INSERT INTO users (id, email, name, password_hash, country_id)
VALUES (1, 'alice@example.com', 'Alice Smith', '$2b$12$...', 1);

Anonymized:

INSERT INTO users (id, email, name, password_hash, country_id)
VALUES (1, 'john.doe@example.org', 'John Smith', NULL, 1);  -- FK preserved

Custom Field Redaction

For fields not caught by built-in patterns:

dbslice extract \
  postgres://prod:5432/app \
  --seed "users.id=1" \
  --anonymize \
  --redact "users.employee_id" \
  --redact "orders.internal_notes" \
  --out-file user_custom_redact.sql

You can also define custom patterns and redact lists in your config file. See Configuration for the anonymization section.

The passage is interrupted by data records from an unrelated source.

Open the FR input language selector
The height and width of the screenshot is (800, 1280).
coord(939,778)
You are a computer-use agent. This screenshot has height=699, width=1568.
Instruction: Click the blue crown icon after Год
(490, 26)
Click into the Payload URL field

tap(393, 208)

Deterministic Anonymization

Anonymization is deterministic: the same input value always produces the same fake output. This preserves data relationships across tables.

Original:
  users.email = 'alice@example.com'
  profiles.contact_email = 'alice@example.com'

Anonymized (both become the same fake email):
  users.email = 'john@example.org'
  profiles.contact_email = 'john@example.org'

Verify Integrity After Anonymization

dbslice extract \
  postgres://prod:5432/app \
  --seed "users.id=1" \
  --anonymize \
  --validate \
  --out-file user_safe_validated.sql

Validation confirms all FK references remain intact after anonymization.

Compliance Use Cases

GDPR Right to Erasure -- extract and anonymize before deletion:

dbslice extract \
  postgres://prod:5432/app \
  --seed "users.id=12345" \
  --anonymize \
  --out-file gdpr_erasure_backup.sql

HIPAA De-identification -- anonymize plus redact clinical fields:

dbslice extract \
  postgres://medical-db:5432/ehr \
  --seed "patients.mrn='12345'" \
  --anonymize \
  --redact "patients.social_security" \
  --redact "visits.notes" \
  --out-file patient_deidentified.sql

Streaming Large Datasets

When extracting large result sets (100K+ rows), use streaming mode to avoid out-of-memory errors.

Force Streaming

dbslice extract \
  postgres://localhost/db \
  --seed "users:created_at > '2020-01-01'" \
  --stream \
  --out-file large_extract.sql

How it works: Data is fetched in chunks (default 1000 rows) and written directly to the file, avoiding loading everything into memory.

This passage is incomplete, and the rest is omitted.